Graph databases became recognized as a database design in 2006, when Tim Bernes-Lee developed the concept of a huge database called the “linked data.” This concept became the basis of graph storage, and could display how organizations, people, and items or entities are associated, or “interconnected” with one another, and the nature of the relationships. Graph databases store that data, and its connections, easily translating network data into actionable insights. Additionally, graph databases are typically based on NoSQL, and expand or scale quite easily. Because of their design, graph databases provide an excellent analysis of interconnections, which explains their recent increase in use for mining data.
Relational (or SQL) databases, which display several rectangular grids of information, often look very much like standard spreadsheets. Each grid shows different numbers of rows and columns, holding different types of information. (Relational databases can use an arrow system, but this becomes overwhelming and confusing fairly quickly.) Non-relational graph databases, on the other hand, will typically display named bubbles (representing an organization, person, or object) with simple arrows symbolizing the connection (in many cases, there is a word above the arrow describing the relationship). Relational databases have maintained their popularity over the years because they are inexpensive, accurate, and consistent. However, the process of establishing relationships (or joins) in a relational database can be time-consuming and expensive.
A general overview of graph databases can be found here. Prior to 2014, graph databases were generally seen as slower, more difficult to work with, and much more limited than relational databases. Additionally, they were considered to be “academic” databases, designed to build logical analysis systems, and not necessarily useful for business purposes. Though graph databases could provide useful results, in general they were complicated, time-consuming, and not terribly user-friendly.
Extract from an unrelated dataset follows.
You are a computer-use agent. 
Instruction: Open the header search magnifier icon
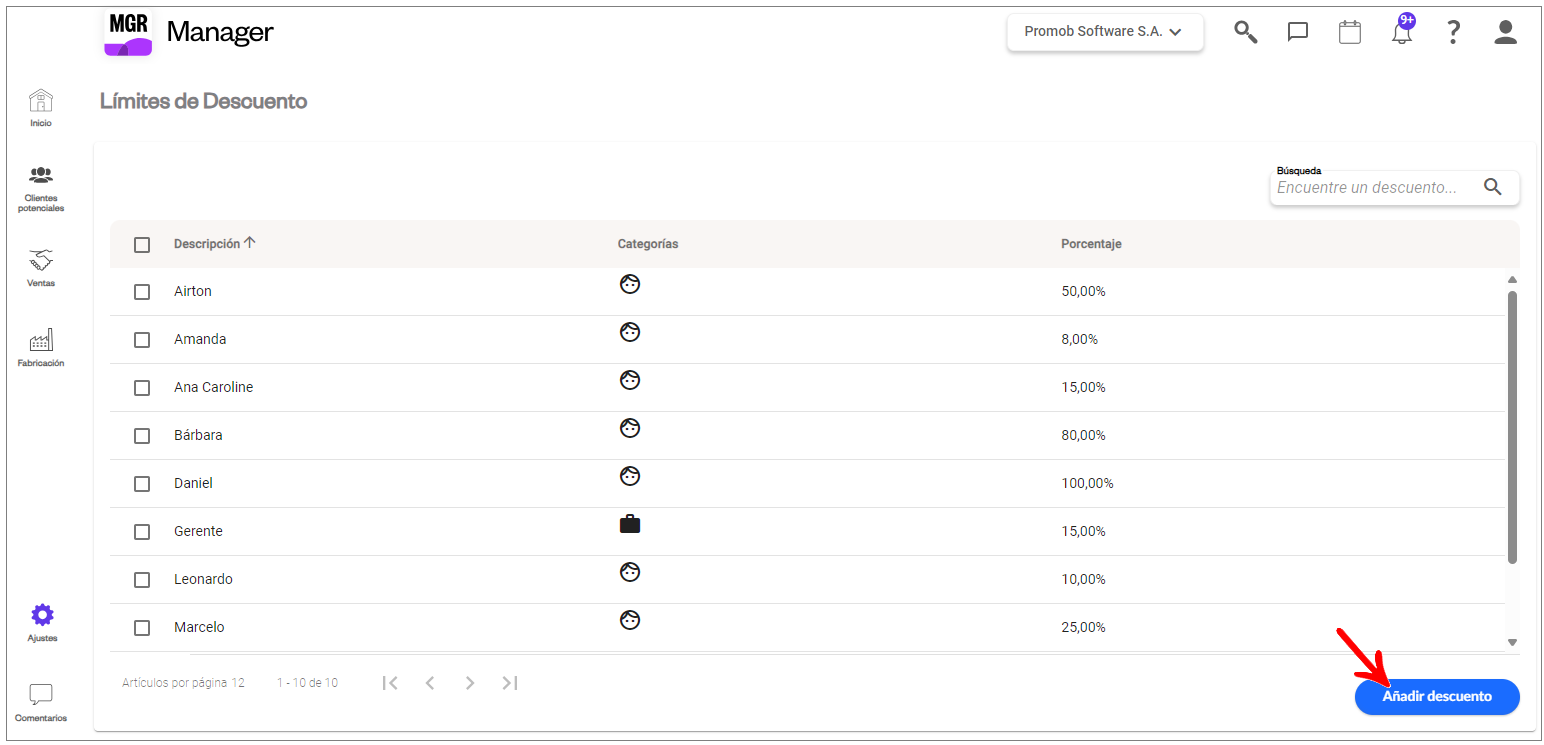(x=1245, y=32)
In 2014, a number of technological innovations supported the evolution of graph databases. Neo4j (an early open-sourced graph database, and still quite popular) began gaining popularity for certain types of mathematical graph processing. At the same time, hardware (by way of cloud computing) had gained enough speed to resolve many of the early performance challenges. In 2013, a graph query language (called SPARQL) came out with an edition that resolved many of graph databases’ earlier problems. Furthermore, the development of JSON data stores (CouchDB and MongoDB) led to a significant improvement in the handling of joins (a core requirement for databases, but an especially important one for graph databases).
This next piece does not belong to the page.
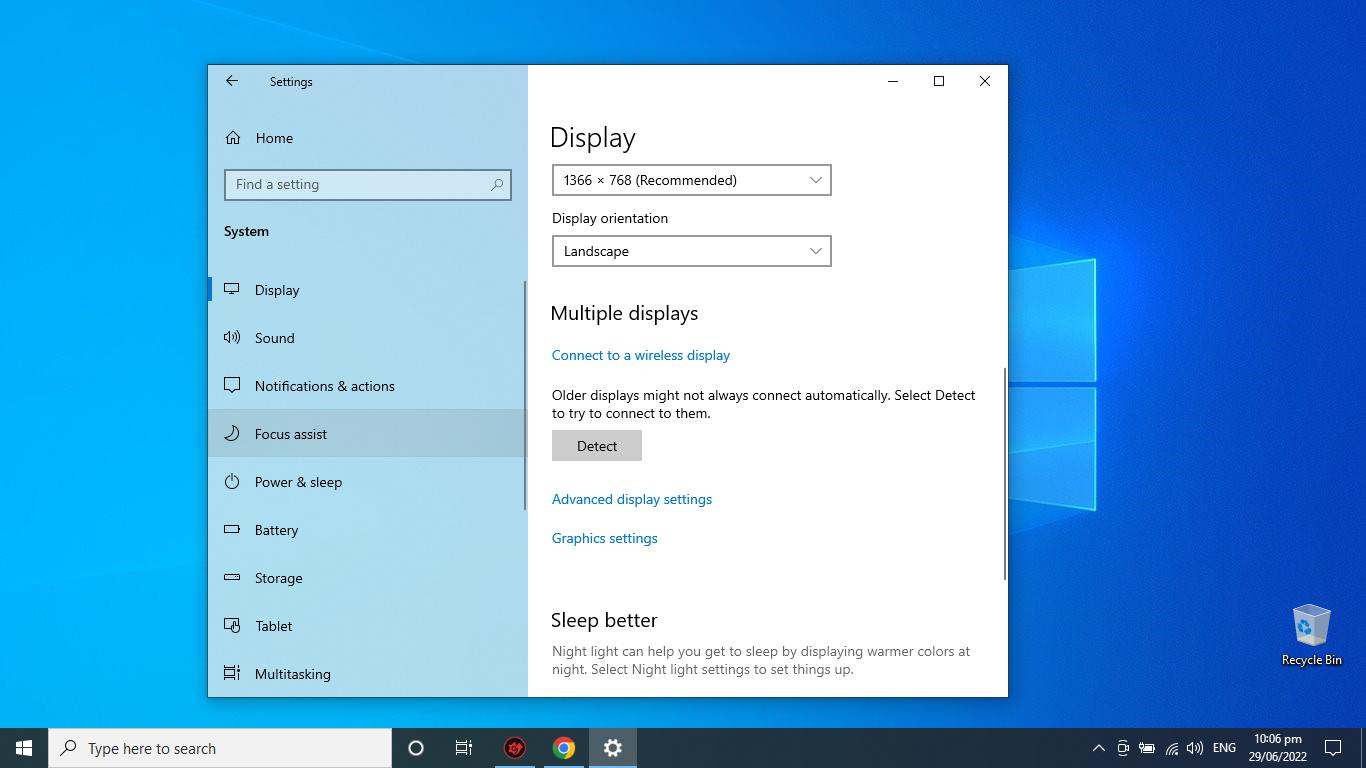Open Connect to a wireless display
The height and width of the screenshot is (768, 1366).
point(641,355)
Also, around 2014, a number of businesses started experimenting with graph databases as a way to resolve issues that were becoming irritations at the corporate level (Metadata Management, Master Data Management, knowledge navigation, etc.). More recently, machine learning algorithms have been incorporated into building graph databases.
In spite of their strange appearance, graph databases are currently more flexible than more traditional relationship databases, because the relationships between items is shown with simple arrows, or “edges.” The arrows can show friendships, business relationships, and more. The bubbles can show who likes what, or the goals of the business.
Accomplishing the same thing with a relational model would require creating time-consuming and expensive joins. Additionally, the schema of a SQL database would have to be expanded to include the additional fields. Though this can be done easily with the majority of scalable graph databases, SQL formats lack their scalability.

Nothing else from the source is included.